[TASK DIRECTIONS]
For each statement, say whether the extradition and asylum passage supports it. Answer yes or no and quote the passage's deciding words. 1. By April 2002, Boris's asylum request had been pending for eighteen months. 2. The extradition request for Zakayev came after he had sought asylum. 3. The home secretary told Boris that his asylum plea was refused because of the extradition charges.

[TEXT]
•••••

Death of a Dissident - Alex Goldfarb [139]
Extradition and asylum are thus conflicting concepts, not mirror images. An asylum request would not be considered if there is an extradition case pending, and the court, as a rule, would not hear an extradition case against someone who has been granted asylum from the same country.
The extradition request for Zakayev came before he even considered seeking asylum, so there was no conflict. But with Boris, by April 2002, an asylum request had been pending for eighteen months. The British government surely knew that if it was granted, Boris’s asylum would make the Kremlin go berserk. The Russian government’s new request to extradite him, therefore, was something of a relief for the Brits. The home secretary wrote to Boris that his asylum plea had been turned down because of the extradition charges. Boris’s fate was no longer in the hands of the executive branch. Instead, Judge Timothy Workman would decide it.

•••••

[EXTRACTED ENTRIES]

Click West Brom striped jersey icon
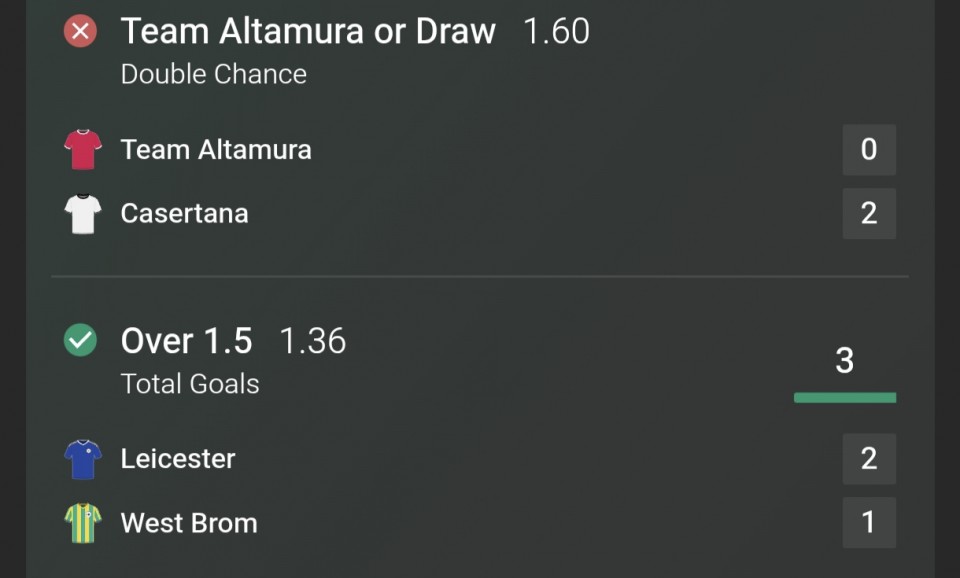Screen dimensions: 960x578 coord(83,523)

•••••

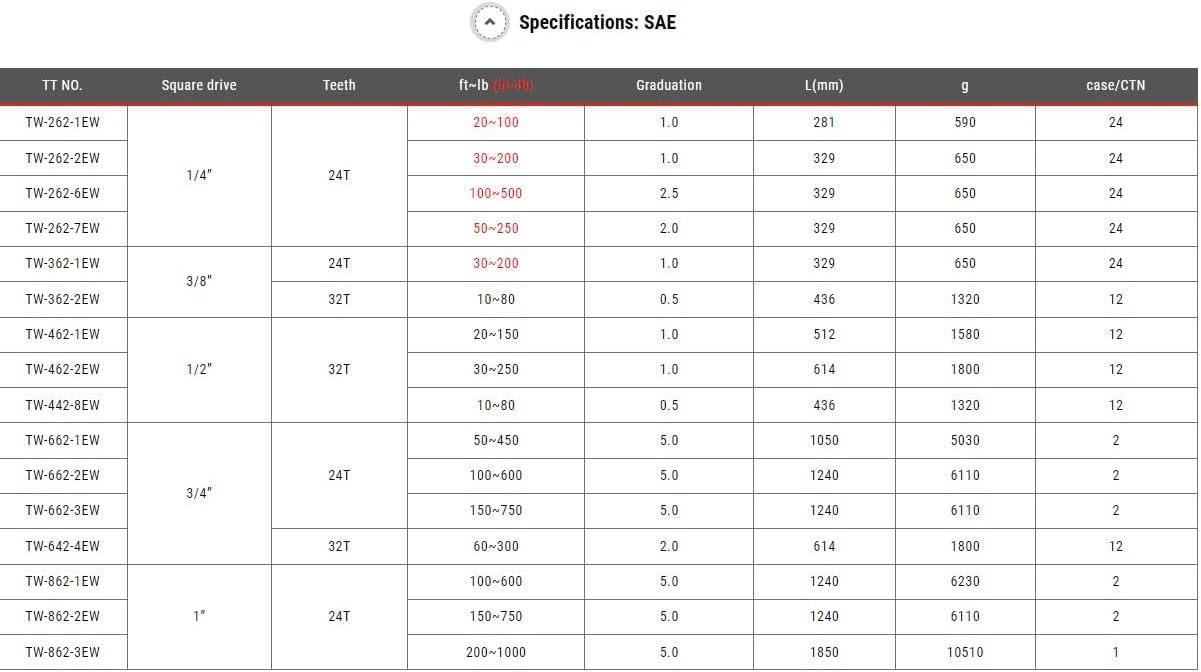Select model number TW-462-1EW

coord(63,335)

•••••

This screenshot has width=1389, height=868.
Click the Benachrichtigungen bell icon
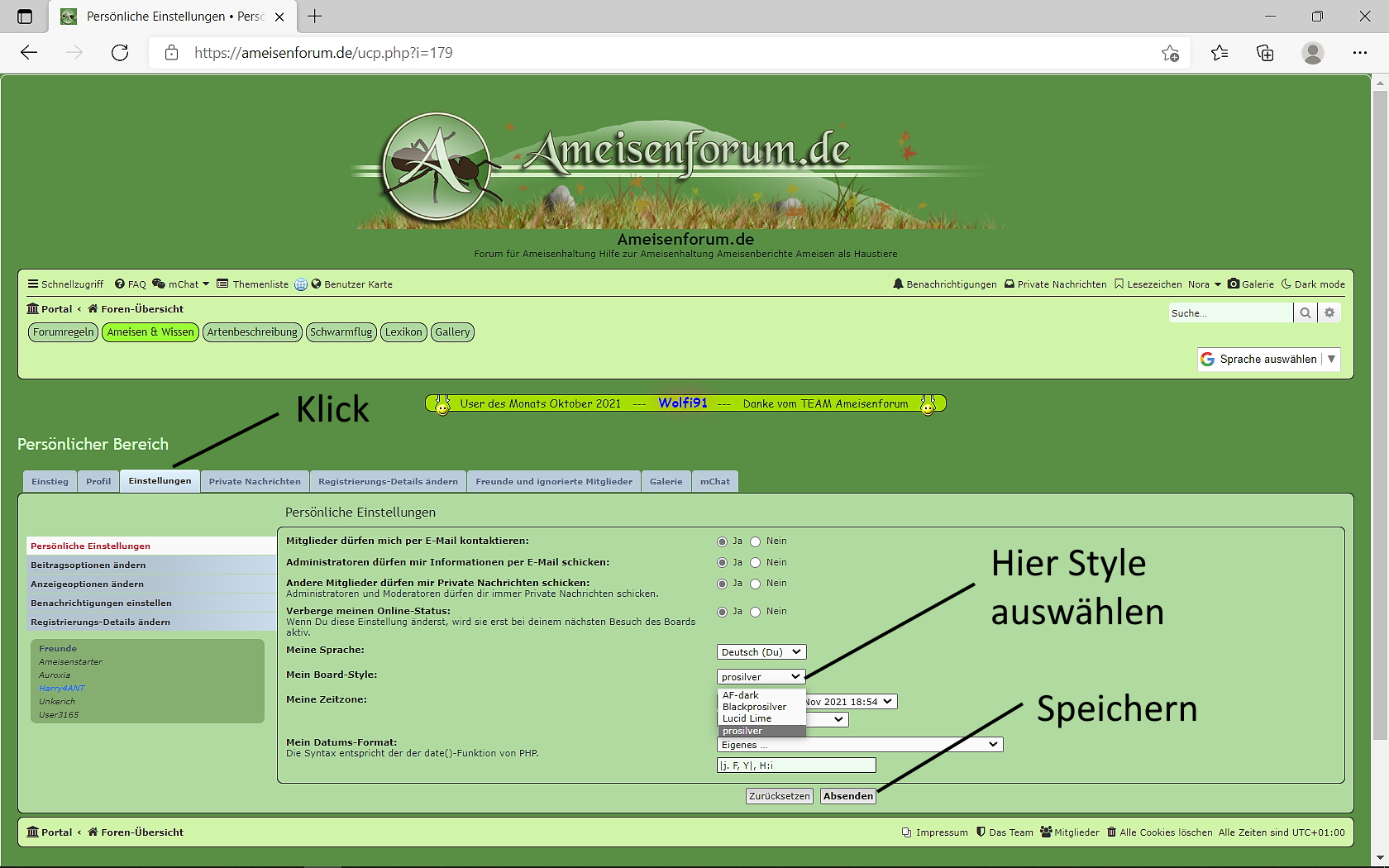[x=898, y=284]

•••••

[RESULT FOR THIS EXERCISE]
1. Yes: "by April 2002, an asylum request had been pending for eighteen months."
2. No: "The extradition request for Zakayev came before he even considered seeking asylum"
3. Yes: "The home secretary wrote to Boris that his asylum plea had been turned down because of the extradition charges."